**AIM OF THE EXERCISE**
What you give back must match the records below exactly.

**TASK MATERIAL**
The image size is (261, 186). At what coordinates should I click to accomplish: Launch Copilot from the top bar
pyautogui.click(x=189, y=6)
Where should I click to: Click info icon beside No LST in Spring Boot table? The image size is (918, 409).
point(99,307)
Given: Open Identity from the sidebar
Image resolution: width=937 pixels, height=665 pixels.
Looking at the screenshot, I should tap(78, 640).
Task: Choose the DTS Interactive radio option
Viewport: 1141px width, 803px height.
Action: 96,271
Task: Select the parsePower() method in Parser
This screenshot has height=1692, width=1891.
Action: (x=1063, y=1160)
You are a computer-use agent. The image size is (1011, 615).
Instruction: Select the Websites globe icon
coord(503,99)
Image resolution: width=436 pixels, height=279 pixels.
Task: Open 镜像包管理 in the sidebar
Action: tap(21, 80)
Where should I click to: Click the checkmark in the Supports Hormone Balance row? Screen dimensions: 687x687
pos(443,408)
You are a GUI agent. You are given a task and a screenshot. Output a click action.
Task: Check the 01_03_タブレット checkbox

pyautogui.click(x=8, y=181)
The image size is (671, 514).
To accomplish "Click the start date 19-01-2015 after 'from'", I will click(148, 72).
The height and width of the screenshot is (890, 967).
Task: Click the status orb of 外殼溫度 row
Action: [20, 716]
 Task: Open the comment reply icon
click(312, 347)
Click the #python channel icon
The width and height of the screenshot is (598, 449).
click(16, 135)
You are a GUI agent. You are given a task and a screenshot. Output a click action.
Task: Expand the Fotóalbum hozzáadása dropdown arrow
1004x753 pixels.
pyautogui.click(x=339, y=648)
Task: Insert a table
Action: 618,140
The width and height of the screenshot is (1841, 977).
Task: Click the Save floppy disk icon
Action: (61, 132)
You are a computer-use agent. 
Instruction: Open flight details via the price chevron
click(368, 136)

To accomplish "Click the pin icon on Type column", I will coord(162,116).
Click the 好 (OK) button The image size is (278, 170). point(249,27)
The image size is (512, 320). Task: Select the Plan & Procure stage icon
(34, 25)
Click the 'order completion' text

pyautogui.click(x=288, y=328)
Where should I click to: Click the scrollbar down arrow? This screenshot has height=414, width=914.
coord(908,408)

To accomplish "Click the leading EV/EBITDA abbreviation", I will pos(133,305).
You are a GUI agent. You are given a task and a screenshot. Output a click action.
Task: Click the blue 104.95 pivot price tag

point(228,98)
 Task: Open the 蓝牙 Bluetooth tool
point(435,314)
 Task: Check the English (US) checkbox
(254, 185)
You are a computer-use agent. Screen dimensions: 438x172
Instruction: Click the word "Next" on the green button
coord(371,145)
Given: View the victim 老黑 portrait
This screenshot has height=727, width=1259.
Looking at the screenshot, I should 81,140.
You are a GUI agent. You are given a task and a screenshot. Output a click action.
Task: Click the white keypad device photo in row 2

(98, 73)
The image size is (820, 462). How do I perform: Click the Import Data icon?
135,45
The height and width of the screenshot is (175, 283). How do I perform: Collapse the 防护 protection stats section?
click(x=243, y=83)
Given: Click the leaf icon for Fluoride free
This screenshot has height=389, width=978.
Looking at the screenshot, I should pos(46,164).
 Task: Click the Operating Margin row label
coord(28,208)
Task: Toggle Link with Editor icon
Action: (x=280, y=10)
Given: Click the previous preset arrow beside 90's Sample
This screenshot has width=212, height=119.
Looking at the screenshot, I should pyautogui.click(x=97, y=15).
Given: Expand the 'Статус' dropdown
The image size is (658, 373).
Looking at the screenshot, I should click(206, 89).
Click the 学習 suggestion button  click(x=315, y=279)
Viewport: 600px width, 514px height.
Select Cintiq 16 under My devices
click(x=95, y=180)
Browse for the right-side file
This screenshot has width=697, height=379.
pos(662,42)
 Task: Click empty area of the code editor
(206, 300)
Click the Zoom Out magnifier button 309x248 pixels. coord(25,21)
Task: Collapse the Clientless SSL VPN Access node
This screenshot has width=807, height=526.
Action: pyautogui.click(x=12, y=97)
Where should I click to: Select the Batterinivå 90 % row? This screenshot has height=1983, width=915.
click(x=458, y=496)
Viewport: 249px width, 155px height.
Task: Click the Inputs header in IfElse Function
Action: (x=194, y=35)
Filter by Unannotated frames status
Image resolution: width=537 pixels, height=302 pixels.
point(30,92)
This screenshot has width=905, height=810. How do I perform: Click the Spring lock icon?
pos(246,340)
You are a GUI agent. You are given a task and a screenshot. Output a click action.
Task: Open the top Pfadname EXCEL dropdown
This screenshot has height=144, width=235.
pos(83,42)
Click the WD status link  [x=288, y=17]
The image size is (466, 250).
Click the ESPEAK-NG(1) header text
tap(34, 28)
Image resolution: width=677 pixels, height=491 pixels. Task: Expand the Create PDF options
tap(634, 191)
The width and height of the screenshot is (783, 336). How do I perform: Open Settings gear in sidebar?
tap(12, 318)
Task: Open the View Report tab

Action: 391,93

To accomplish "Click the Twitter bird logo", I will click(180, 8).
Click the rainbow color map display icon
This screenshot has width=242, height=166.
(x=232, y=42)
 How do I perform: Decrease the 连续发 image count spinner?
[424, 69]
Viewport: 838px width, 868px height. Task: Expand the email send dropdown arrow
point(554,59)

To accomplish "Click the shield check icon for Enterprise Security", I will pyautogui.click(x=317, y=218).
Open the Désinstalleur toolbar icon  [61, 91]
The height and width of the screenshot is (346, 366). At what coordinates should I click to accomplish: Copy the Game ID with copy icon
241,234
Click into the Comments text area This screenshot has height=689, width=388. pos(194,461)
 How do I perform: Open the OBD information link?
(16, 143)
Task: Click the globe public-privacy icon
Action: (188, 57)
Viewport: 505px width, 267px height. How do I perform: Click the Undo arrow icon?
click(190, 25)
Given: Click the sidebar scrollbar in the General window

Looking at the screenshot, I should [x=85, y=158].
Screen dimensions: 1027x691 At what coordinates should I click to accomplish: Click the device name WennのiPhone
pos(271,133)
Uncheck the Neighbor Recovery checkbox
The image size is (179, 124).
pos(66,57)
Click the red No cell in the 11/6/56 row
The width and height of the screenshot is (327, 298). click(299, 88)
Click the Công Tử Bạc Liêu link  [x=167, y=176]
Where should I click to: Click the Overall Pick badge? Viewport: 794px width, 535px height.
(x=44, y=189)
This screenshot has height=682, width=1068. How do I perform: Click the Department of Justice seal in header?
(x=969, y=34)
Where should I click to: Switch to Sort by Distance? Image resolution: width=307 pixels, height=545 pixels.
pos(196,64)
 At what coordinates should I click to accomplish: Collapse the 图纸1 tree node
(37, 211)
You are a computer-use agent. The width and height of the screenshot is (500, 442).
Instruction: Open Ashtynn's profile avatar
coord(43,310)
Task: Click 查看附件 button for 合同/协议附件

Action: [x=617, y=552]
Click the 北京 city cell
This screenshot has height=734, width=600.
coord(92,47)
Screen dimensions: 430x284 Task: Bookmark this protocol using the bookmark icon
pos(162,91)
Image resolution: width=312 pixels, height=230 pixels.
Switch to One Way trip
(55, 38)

**FINAL ANSWER**
The image size is (261, 186). At what coordinates should I click to accomplish: Launch Copilot from the top bar
pyautogui.click(x=189, y=6)
Where should I click to: Click info icon beside No LST in Spring Boot table? The image size is (918, 409).
point(99,307)
Given: Open Identity from the sidebar
Image resolution: width=937 pixels, height=665 pixels.
Looking at the screenshot, I should tap(78, 640).
Task: Choose the DTS Interactive radio option
Viewport: 1141px width, 803px height.
Action: 96,271
Task: Select the parsePower() method in Parser
This screenshot has height=1692, width=1891.
Action: (x=1063, y=1160)
You are a computer-use agent. The image size is (1011, 615).
Instruction: Select the Websites globe icon
coord(503,99)
Image resolution: width=436 pixels, height=279 pixels.
Task: Open 镜像包管理 in the sidebar
Action: tap(21, 80)
Where should I click to: Click the checkmark in the Supports Hormone Balance row? Screen dimensions: 687x687
pos(443,408)
You are a GUI agent. You are given a task and a screenshot. Output a click action.
Task: Check the 01_03_タブレット checkbox

pyautogui.click(x=8, y=181)
The image size is (671, 514).
To accomplish "Click the start date 19-01-2015 after 'from'", I will click(148, 72).
The height and width of the screenshot is (890, 967).
Task: Click the status orb of 外殼溫度 row
Action: [20, 716]
 Task: Open the comment reply icon
click(312, 347)
Click the #python channel icon
The width and height of the screenshot is (598, 449).
click(16, 135)
You are a GUI agent. You are given a task and a screenshot. Output a click action.
Task: Expand the Fotóalbum hozzáadása dropdown arrow
1004x753 pixels.
pyautogui.click(x=339, y=648)
Task: Insert a table
Action: 618,140
The width and height of the screenshot is (1841, 977).
Task: Click the Save floppy disk icon
Action: (61, 132)
You are a computer-use agent. 
Instruction: Open flight details via the price chevron
click(368, 136)

To accomplish "Click the pin icon on Type column", I will coord(162,116).
Click the 好 (OK) button The image size is (278, 170). point(249,27)
The image size is (512, 320). Task: Select the Plan & Procure stage icon
(34, 25)
Click the 'order completion' text

pyautogui.click(x=288, y=328)
Where should I click to: Click the scrollbar down arrow? This screenshot has height=414, width=914.
coord(908,408)

To accomplish "Click the leading EV/EBITDA abbreviation", I will pos(133,305).
You are a GUI agent. You are given a task and a screenshot. Output a click action.
Task: Click the blue 104.95 pivot price tag

point(228,98)
 Task: Open the 蓝牙 Bluetooth tool
point(435,314)
 Task: Check the English (US) checkbox
(254, 185)
You are a computer-use agent. Screen dimensions: 438x172
Instruction: Click the word "Next" on the green button
coord(371,145)
Given: View the victim 老黑 portrait
This screenshot has height=727, width=1259.
Looking at the screenshot, I should 81,140.
You are a GUI agent. You are given a task and a screenshot. Output a click action.
Task: Click the white keypad device photo in row 2

(98, 73)
The image size is (820, 462). How do I perform: Click the Import Data icon?
135,45
The height and width of the screenshot is (175, 283). How do I perform: Collapse the 防护 protection stats section?
click(x=243, y=83)
Given: Click the leaf icon for Fluoride free
This screenshot has height=389, width=978.
Looking at the screenshot, I should pos(46,164).
 Task: Click the Operating Margin row label
coord(28,208)
Task: Toggle Link with Editor icon
Action: (x=280, y=10)
Given: Click the previous preset arrow beside 90's Sample
This screenshot has width=212, height=119.
Looking at the screenshot, I should pyautogui.click(x=97, y=15).
Given: Expand the 'Статус' dropdown
The image size is (658, 373).
Looking at the screenshot, I should click(206, 89).
Click the 学習 suggestion button  click(x=315, y=279)
Viewport: 600px width, 514px height.
Select Cintiq 16 under My devices
click(x=95, y=180)
Browse for the right-side file
This screenshot has width=697, height=379.
pos(662,42)
 Task: Click empty area of the code editor
(206, 300)
Click the Zoom Out magnifier button 309x248 pixels. coord(25,21)
Task: Collapse the Clientless SSL VPN Access node
This screenshot has width=807, height=526.
Action: pyautogui.click(x=12, y=97)
Where should I click to: Select the Batterinivå 90 % row? This screenshot has height=1983, width=915.
click(x=458, y=496)
Viewport: 249px width, 155px height.
Task: Click the Inputs header in IfElse Function
Action: (x=194, y=35)
Filter by Unannotated frames status
Image resolution: width=537 pixels, height=302 pixels.
point(30,92)
This screenshot has width=905, height=810. How do I perform: Click the Spring lock icon?
pos(246,340)
You are a GUI agent. You are given a task and a screenshot. Output a click action.
Task: Open the top Pfadname EXCEL dropdown
This screenshot has height=144, width=235.
pos(83,42)
Click the WD status link  [x=288, y=17]
The image size is (466, 250).
Click the ESPEAK-NG(1) header text
tap(34, 28)
Image resolution: width=677 pixels, height=491 pixels. Task: Expand the Create PDF options
tap(634, 191)
The width and height of the screenshot is (783, 336). How do I perform: Open Settings gear in sidebar?
tap(12, 318)
Task: Open the View Report tab

Action: 391,93

To accomplish "Click the Twitter bird logo", I will click(180, 8).
Click the rainbow color map display icon
This screenshot has width=242, height=166.
(x=232, y=42)
 How do I perform: Decrease the 连续发 image count spinner?
[424, 69]
Viewport: 838px width, 868px height. Task: Expand the email send dropdown arrow
point(554,59)

To accomplish "Click the shield check icon for Enterprise Security", I will pyautogui.click(x=317, y=218).
Open the Désinstalleur toolbar icon  [61, 91]
The height and width of the screenshot is (346, 366). At what coordinates should I click to accomplish: Copy the Game ID with copy icon
241,234
Click into the Comments text area This screenshot has height=689, width=388. pos(194,461)
 How do I perform: Open the OBD information link?
(16, 143)
Task: Click the globe public-privacy icon
Action: (188, 57)
Viewport: 505px width, 267px height. How do I perform: Click the Undo arrow icon?
click(190, 25)
Given: Click the sidebar scrollbar in the General window

Looking at the screenshot, I should [x=85, y=158].
Screen dimensions: 1027x691 At what coordinates should I click to accomplish: Click the device name WennのiPhone
pos(271,133)
Uncheck the Neighbor Recovery checkbox
The image size is (179, 124).
pos(66,57)
Click the red No cell in the 11/6/56 row
The width and height of the screenshot is (327, 298). click(299, 88)
Click the Công Tử Bạc Liêu link  [x=167, y=176]
Where should I click to: Click the Overall Pick badge? Viewport: 794px width, 535px height.
(x=44, y=189)
This screenshot has height=682, width=1068. How do I perform: Click the Department of Justice seal in header?
(x=969, y=34)
Where should I click to: Switch to Sort by Distance? Image resolution: width=307 pixels, height=545 pixels.
pos(196,64)
 At what coordinates should I click to accomplish: Collapse the 图纸1 tree node
(37, 211)
You are a computer-use agent. The width and height of the screenshot is (500, 442).
Instruction: Open Ashtynn's profile avatar
coord(43,310)
Task: Click 查看附件 button for 合同/协议附件

Action: [x=617, y=552]
Click the 北京 city cell
This screenshot has height=734, width=600.
coord(92,47)
Screen dimensions: 430x284 Task: Bookmark this protocol using the bookmark icon
pos(162,91)
Image resolution: width=312 pixels, height=230 pixels.
Switch to One Way trip
(55, 38)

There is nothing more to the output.